From your DSM-5 training, you know that psychiatric diagnosis requires both symptom criteria and functional impairment. Eating disorders are among the most medically dangerous psychiatric conditions — anorexia nervosa has the highest mortality rate of any psychiatric disorder, primarily through cardiac arrest, electrolyte imbalance, and suicide. Understanding each disorder requires distinguishing the specific behavioral pattern, the cognitive features, and the physiological consequences.
Anorexia Nervosa (AN) is defined by severe restriction of caloric intake, a significantly low body weight, intense fear of gaining weight, and disturbed body image — specifically, the experience of being "fat" at objectively dangerous levels of underweight. There are two subtypes: restricting (pure caloric restriction) and binge-purge type (restriction punctuated by episodes of bingeing and purging). The cognitive core is weight and shape overvaluation: self-worth is evaluated almost entirely through control of eating and body weight, making the restriction ego-syntonic — patients often don't want to change because thinness feels like an achievement, not a problem. This ego-syntonic quality distinguishes AN from most other psychiatric disorders and makes engagement in treatment uniquely difficult.
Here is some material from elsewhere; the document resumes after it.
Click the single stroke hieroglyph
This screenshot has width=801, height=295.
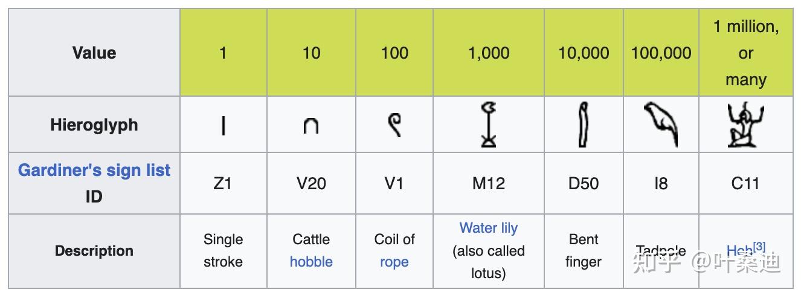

Medical complications of malnutrition are widespread: bradycardia, hypotension, osteoporosis, lanugo (fine body hair), and electrolyte abnormalities (hypokalemia is the primary cause of fatal arrhythmias).
Bulimia Nervosa (BN) involves repeated cycles of binge eating (eating a large amount of food in a discrete period with a subjective sense of loss of control) followed by compensatory behaviors to prevent weight gain — typically self-induced vomiting, but also laxative misuse, fasting, or excessive exercise. Unlike AN, people with BN are typically at normal or above-normal weight; their disorder is hidden. The medical consequences flow from the purging: dental enamel erosion from stomach acid, parotid gland hypertrophy (chipmunk cheeks), Russell's sign (calluses on knuckles from inducing vomiting), and hypokalemia. Binge Eating Disorder (BED), the most prevalent eating disorder, involves recurrent bingeing without compensatory behaviors and is associated with obesity, shame, and distress — but the medical risk profile differs from AN and BN.
All three disorders share a cognitive feature: body image disturbance, in which perception or evaluation of one's body is persistently inaccurate and negatively valenced. But the mechanism differs. In AN, patients often literally perceive themselves as larger than they are (perceptual distortion). In BN and BED, the distortion is more evaluative — the body is experienced as unacceptable, inadequate, or shameful. Treatment approaches therefore address both behavioral change (normalized eating patterns, elimination of compensatory behaviors) and cognitive change (challenging overvaluation of weight and shape, addressing perfectionism and low self-esteem). Family-based treatment is first-line for adolescent AN, given the ego-syntonic nature that limits individual engagement. Enhanced CBT (CBT-E) is first-line for adults with BN and BED. SSRIs have evidence for BN (reducing binge-purge frequency) but are not sufficient as standalone treatment for AN.